DATA PROVIDED:

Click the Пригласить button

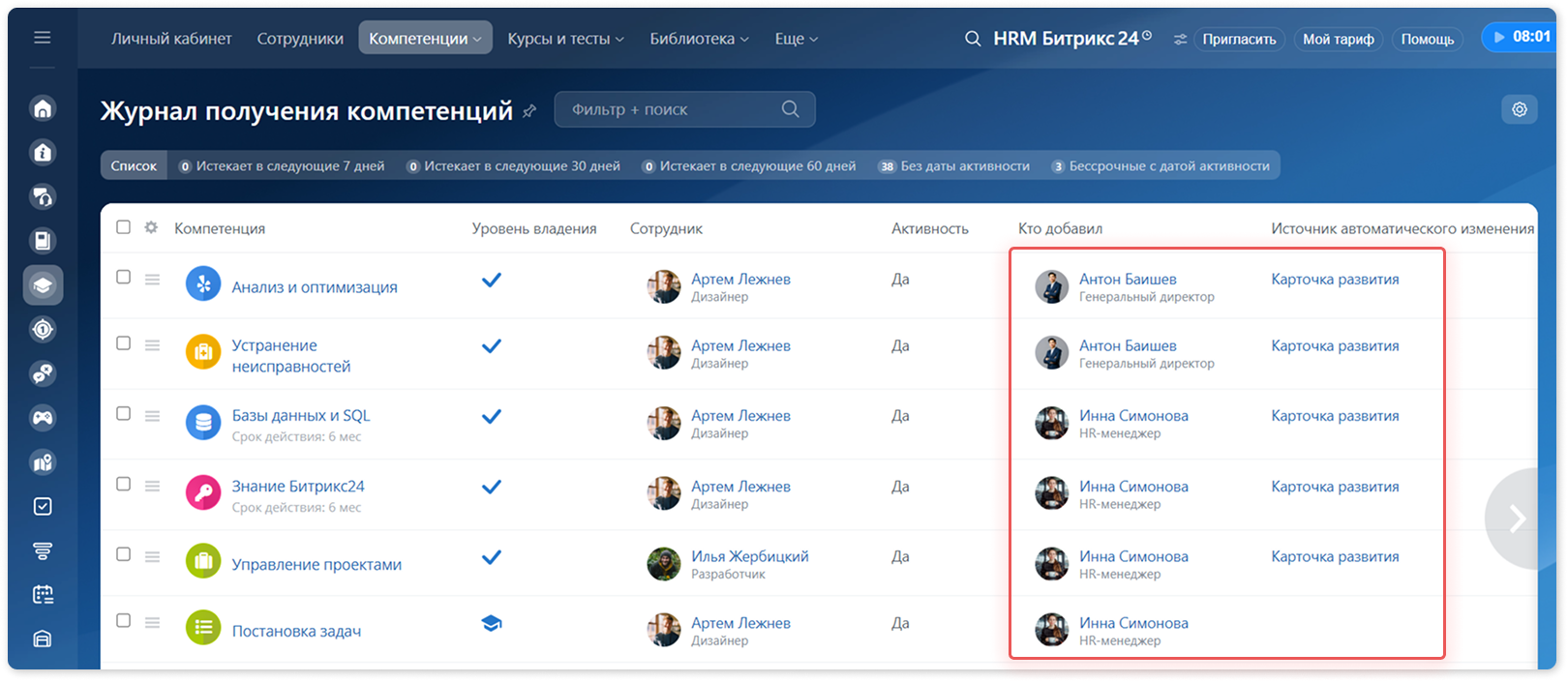1239,39

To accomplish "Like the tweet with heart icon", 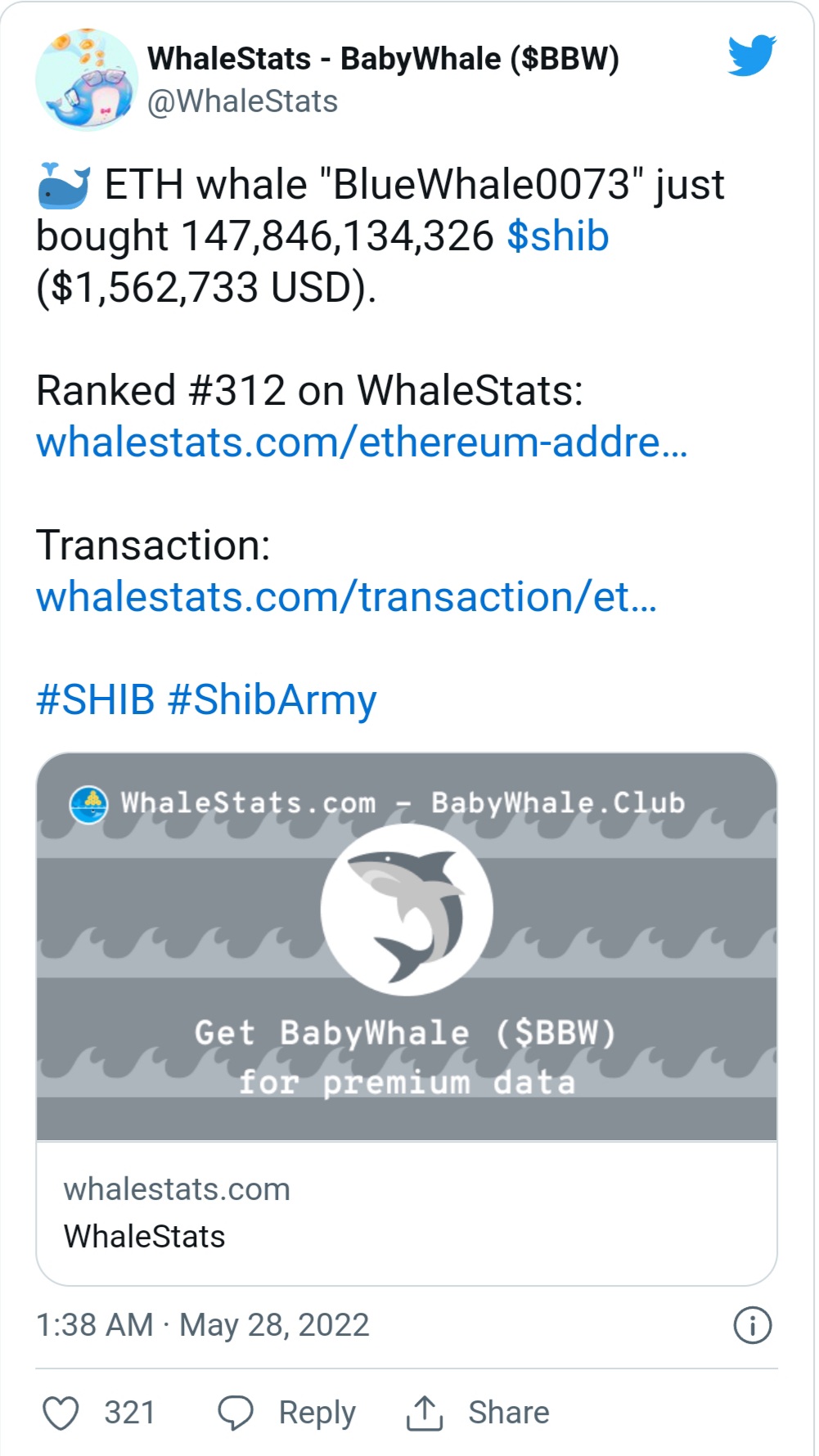I will click(x=61, y=1413).
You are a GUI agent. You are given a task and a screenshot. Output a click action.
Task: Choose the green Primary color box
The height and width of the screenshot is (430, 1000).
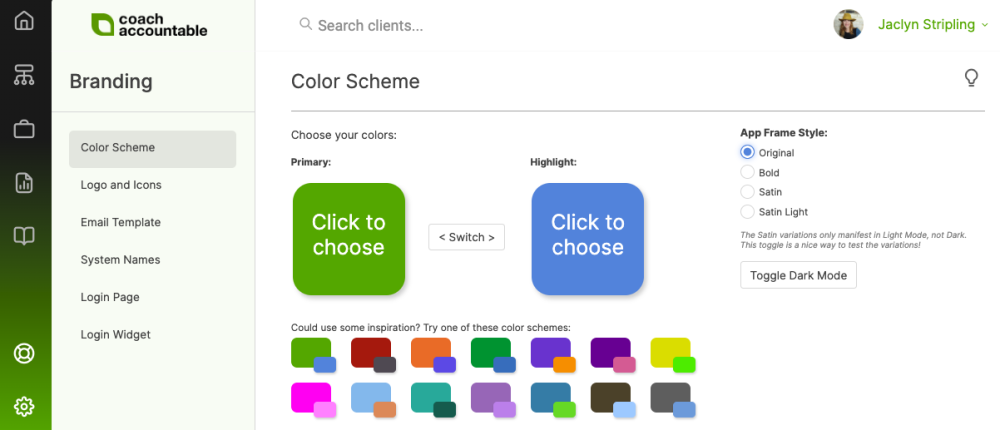coord(348,239)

WRITTEN INSTRUCTION: Please transcribe the listing above, starting at the line that contains "You are a GUI" and going through the end of the listing. Leave the pictures out.

REPLY TO THE TASK:
You are a GUI agent. You are given a task and a screenshot. Output a click action.
Task: Choose the green Primary color box
The height and width of the screenshot is (430, 1000).
coord(348,239)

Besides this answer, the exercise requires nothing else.